I suggest that a mental health strategy should focus primarily on those with the most severe disorders, whose lives are so often wrecked by the misery of mental illness. It has to be fit to be translated into measurable outcomes for the commissioning board and turned easily into commissioning intentions by GP consortia. We know that GPs lack confidence in commissioning mental health services. A survey last year by the charity Rethink found that, although three-quarters of GPs are happy to take on responsibility for commissioning diabetes and asthma services, fewer than a third feel the same for mental health services. They know that they do not like what they get at the moment for their patients with severe mental illness. Only half of GPs are confident about the quality of specialist care for depression and only a third are confident about the quality of care offered to people with psychosis. Many GPs doubt that patients with mental ill health will get the treatment that NICE recommends. In a way, that should encourage us, because GPs will want change for the better. I know that the Mental Health Network of the NHS Confederation is doing some very good work in collaboration with the pathfinder consortia.

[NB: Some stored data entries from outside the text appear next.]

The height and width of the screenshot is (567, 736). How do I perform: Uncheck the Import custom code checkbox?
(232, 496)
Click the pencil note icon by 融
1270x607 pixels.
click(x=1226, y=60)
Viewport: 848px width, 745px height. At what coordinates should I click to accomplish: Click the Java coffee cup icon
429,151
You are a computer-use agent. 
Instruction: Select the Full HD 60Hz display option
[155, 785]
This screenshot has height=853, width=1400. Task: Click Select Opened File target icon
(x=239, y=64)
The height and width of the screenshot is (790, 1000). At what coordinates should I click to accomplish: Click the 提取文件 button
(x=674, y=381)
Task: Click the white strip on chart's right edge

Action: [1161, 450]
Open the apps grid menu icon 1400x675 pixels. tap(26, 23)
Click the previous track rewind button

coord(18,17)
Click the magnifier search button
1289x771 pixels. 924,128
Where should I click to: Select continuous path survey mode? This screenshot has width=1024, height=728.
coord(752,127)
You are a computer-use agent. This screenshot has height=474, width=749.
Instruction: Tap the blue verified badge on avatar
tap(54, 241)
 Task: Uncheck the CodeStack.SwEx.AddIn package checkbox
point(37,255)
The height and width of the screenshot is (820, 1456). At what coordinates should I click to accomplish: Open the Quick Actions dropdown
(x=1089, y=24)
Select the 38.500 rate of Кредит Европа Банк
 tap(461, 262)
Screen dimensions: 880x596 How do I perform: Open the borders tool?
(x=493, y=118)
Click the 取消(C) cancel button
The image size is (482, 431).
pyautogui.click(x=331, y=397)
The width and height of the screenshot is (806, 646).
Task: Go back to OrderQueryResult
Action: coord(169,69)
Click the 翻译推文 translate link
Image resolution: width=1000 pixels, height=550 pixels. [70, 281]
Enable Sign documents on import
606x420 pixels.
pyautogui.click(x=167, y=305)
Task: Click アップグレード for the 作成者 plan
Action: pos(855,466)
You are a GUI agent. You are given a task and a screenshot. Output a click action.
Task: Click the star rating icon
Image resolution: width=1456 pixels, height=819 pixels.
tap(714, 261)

The well-being of the nation is an important thing, but it is perhaps something other than a mental health strategy, so does the Minister not have doubts about whether we know enough to intervene cost-effectively or whether we have the public wealth to intervene on a wide enough scale to make a real difference? Will he accept that the well-being of a nation does not have a great deal to do with the sorts of services that will be delivered to people with serious and enduring mental health problems? I should like to see a strategy that really gets it right for the seriously ill.
Finally, I look forward very much to hearing other noble Lords on this topic. I firmly expect them all to disagree with me profoundly and I hope by the end of this debate to be converted back to my usual optimistic self.
I have been informed that at least one noble Lord has withdrawn his name from the list of speakers for this debate, which means that all speeches, except for that of the Minister, will be limited to six minutes.